For the anti-war left in America, it's really about Bush. The pent-up fury they felt after Florida never found expression or even validation in the wider culture. It was repressed in the first months of a new presidency - and then made irrelevant by 9/11. Finally, they have a chance to demonstrate their hate - which is why so much of the demonstrations' focus has not been on Saddam, Iraq or even war, but on Bush. The anti-Bush left knows that a successful war will only strengthen the president further and marginalize them even more - hence their utter desperation and viciousness today. This is their moment; and the demonstrations are their therapy. Meanwhile, a real and actual problem in global security is being addressed. Thank heavens that for some, this moment really is about Saddam.
--Andrew Sullivan, March 3, 2003

*

Iraq is an element of, not a "distraction" from, the war on terror. It would have been easier to credit the Democrats all along had they been proposing different, tougher steps to fight the terror war. Instead, they wanted to attack the administration for failing to round up al-Qaida operatives without offering any policy alternative. ... The "distraction" argument might finally get a rest.
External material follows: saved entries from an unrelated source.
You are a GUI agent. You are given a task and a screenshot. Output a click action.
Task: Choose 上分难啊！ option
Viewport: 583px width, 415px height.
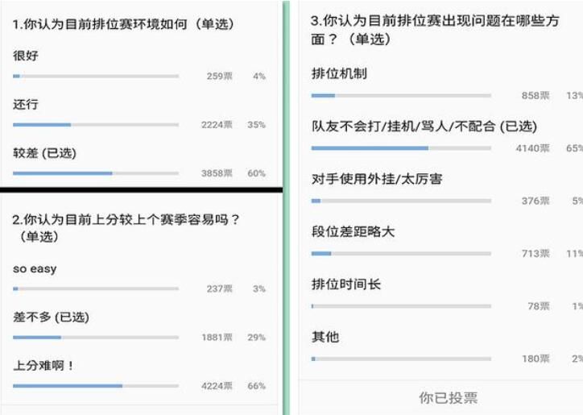(43, 366)

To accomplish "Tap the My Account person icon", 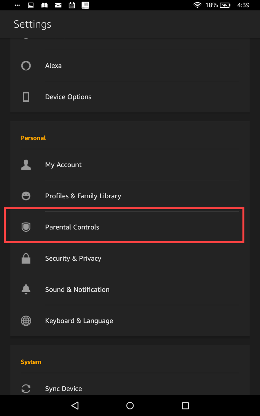I will [x=26, y=165].
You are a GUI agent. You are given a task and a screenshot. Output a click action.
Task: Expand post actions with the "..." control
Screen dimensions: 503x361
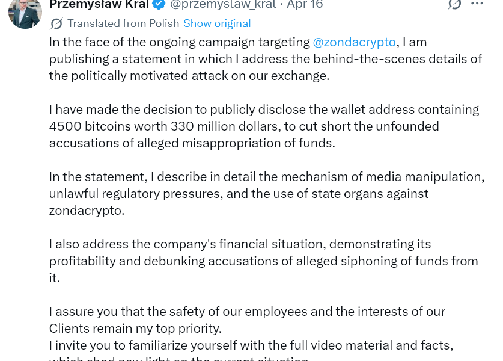[477, 5]
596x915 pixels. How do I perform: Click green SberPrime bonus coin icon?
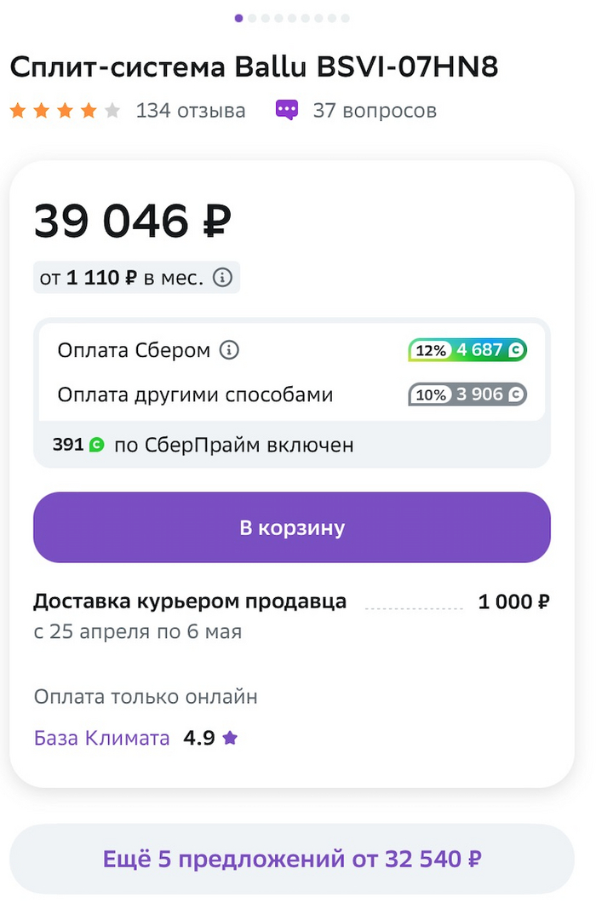coord(97,445)
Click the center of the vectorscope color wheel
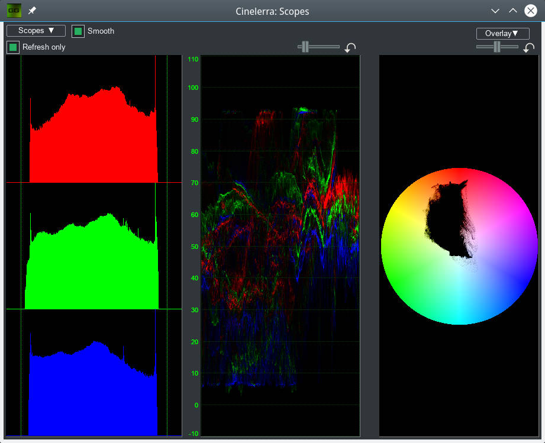 point(460,245)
But it was never a line that Democrats, terminally confused on national-security matters, had carefully thought through -- it was just something, anything, to say. Now they'll come up with something else, probably just as inane.
--Rich Lowry, "Busted: Dems Lose Anti-War Argument," March 4, 2003

*

At this point, Democrats will rue ever having tried to distract attention from one looming war by implying another war might be necessary elsewhere. They will forget their warnings of the "extremely dangerous," "grave," "tremendous," "imminent" threat of North Korea, and want to talk about something else -- say, Iran or even Nagorno-Karabakh. Today, Daschle says, "The president should stop downplaying this threat." Tomorrow, he will say, "Uh, never mind."
--Rich Lowry, "The Democrats' (Temporary) Warmongering," March 14, 2003

*

Speaking of indiscriminate chaos, many elements of the Democratic Party, including most of its base and many of its most conspicuous leaders, seem deranged, unhinged by the toxic fumes of hatred and contempt they emit for the president. From what does this arise? It cannot just be Florida, the grievance that Democrats, assiduous cultivators of victimhood, love to nurse. No, many Democrats' problem, which threatens to disqualify their party from presidential responsibilities for a generation, is their incontinent love of snobbery and nostalgia--condescension toward a president they consider ignorant, and a longing for the fun of antiwar days of yore.
--George Will, "The President's Speech," March 19, 2003

*

CNN's favorite general, Wesley Clark, has also been heard to opine that our troops are getting bogged down in Iraq. His competence to judge American generals is questionable since his command was limited to working for NATO. We prefer to hear from American generals. Clark's contribution to international relations consisted of mistakenly bombing the Chinese embassy in Belgrade.
--Ann Coulter, "The Enemy Within," March 28, 2003
The irony is, of course, that the conservative warmongers had convinced themselves that their own ideological blinders were lenses of pragmatism; looking through them, they were unable to hear credible arguments from those on the left who were, because of their political estrangement, forced to deal pragmatically with the idealogues.